The individual themes of creation and flood … recur in other writings. Thus the Babylonian epic Enuma Elish (called “Babylonian Creation” in most books), completed circa 1000 from older sources, has been repeatedly compared with Genesis 1-2. But despite the reinterated claims of an older generation of biblical scholars, Enuma Elish and Gen. 1-2 share no direct relationship. … In terms of theme, creation is the massively central concern of Gen. 1-2, but it is mere tailpiece in Enuma Elish, which is dedicated to portraying the supremacy of the god Marduk of Babylon. The only clear comparisons between the two are the inevitable banalities: creation of earth and sky before the plants are put on the earth, and of plants before animals (that need to eat them) and humans; it could hardly have been otherwise! The creation of light before the luminaries is the pecularity that might indicate any link between the Hebrew and Eunma Elish narrative; but where did it earlier come from? Not known, as yet. Thus most Assyriologists have long since rejected the idea of any direct link between Gen. 1-11 and Enuma Elish, and nothing else better can be found between Gen. 1-11 and any other Mesopotamian fragments. (pp. 424-425, emphasis added)

Kitchen goes on to describe various similarities and massive differences between the different flood accounts:

Here the basic contents are common to both the Mesopotamian and Genesis accounts. So we have in both: a flood sent as divine punishment; one man enjoined to build an “ark”; he taking family and living creatures; and his survival. In detail the differences are so numerous as to preclude either the Mesopotamian or Genesis accounts having been copied directly from the other. We may list the following: (1) The Mesopotamian gods sent the flood simply becausee they could not stand the noise made by humanity … . (2) The Mesopotamian gods hid their plan from all humanity … . (3) The respective boats differ totally; … the Mesopotamian one was a cube! (4) The lengths of duration of the respective floods differ … . (5) A much greater range of folk people the Mesopotamian craft (pilot, craftsmen, etc.) … . (6) The details of sending out birds differ entirely between the two accounts. (7) The Mesopotamian hero leaves the ark on his own initiative, then offers a sacrifice to appease the gods [who were angry at his escape] … . (8) The land of Mesopotamia was replenished by direct divine activity …; but in Gen. 9 it is left to Noah, family and surviving creatures to get on the job by natural means. So, an epochally important flood in far antiquity has come down in a tradition shared by both early Mesopotamian culture and Gen. 6-9, but which found clearly separate and distinct expression in the written forms left us by the two cultures. (p. 425, emphasis added).

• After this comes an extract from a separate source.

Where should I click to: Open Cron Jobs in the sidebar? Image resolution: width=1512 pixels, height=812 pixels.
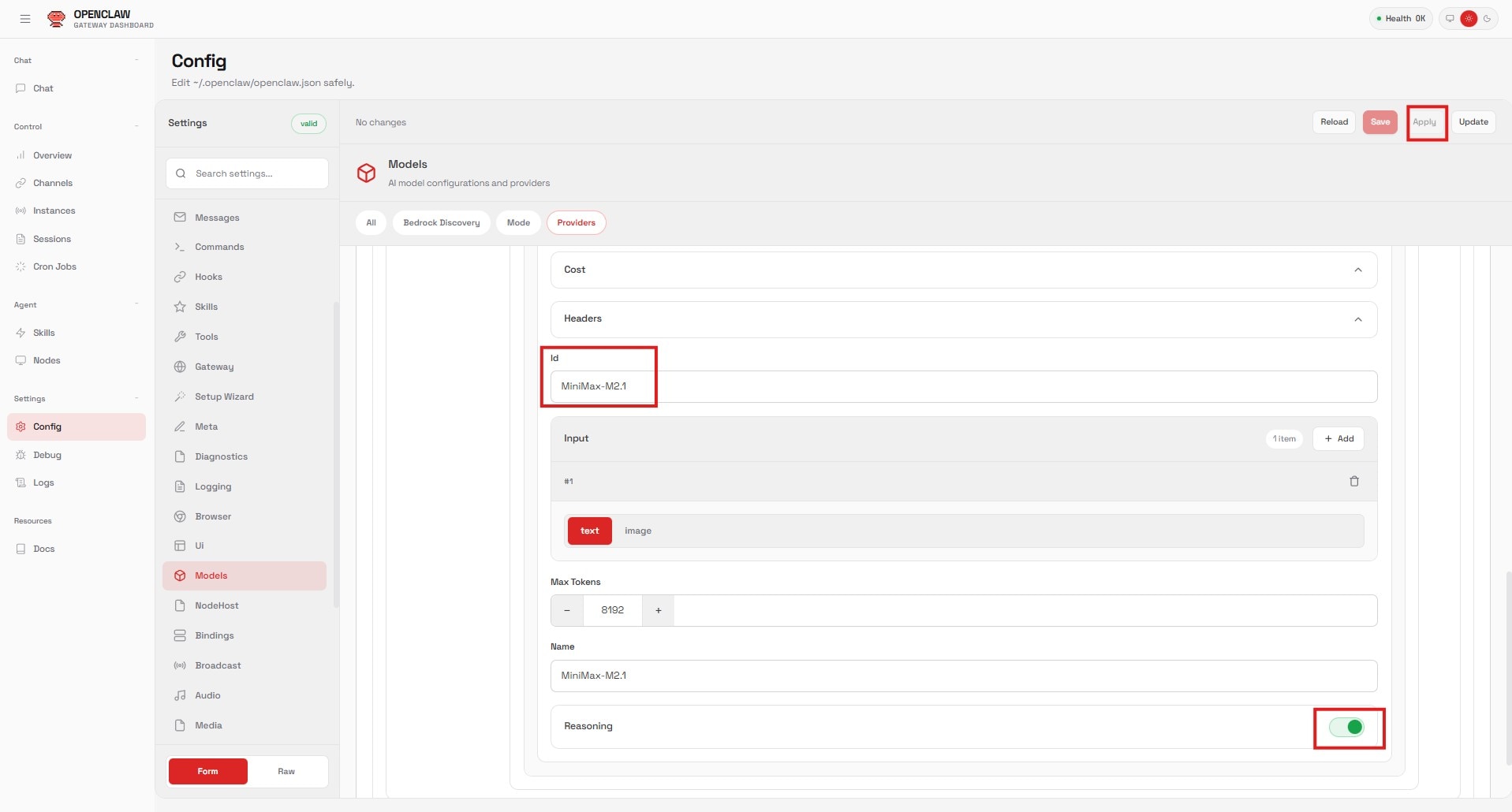(x=54, y=266)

Kitchen goes on to state in lengths of the various accounts are considered, “Genesis … offers a more concise, simpler account, and not an eloboration of a Mesopotamian composition” (p. 425, emphasis in the original). He also notes, “Floods per se were a commonplace in the ‘Land of the Two Rivers,’ so why this fuss about a flood? Presumably because, in folk memory, there had been a particularly massive one, far more fatal than most, and the memory stuck ever after, until finally it entered the written tradition. Assyriologists have no problem on this score” (p. 426).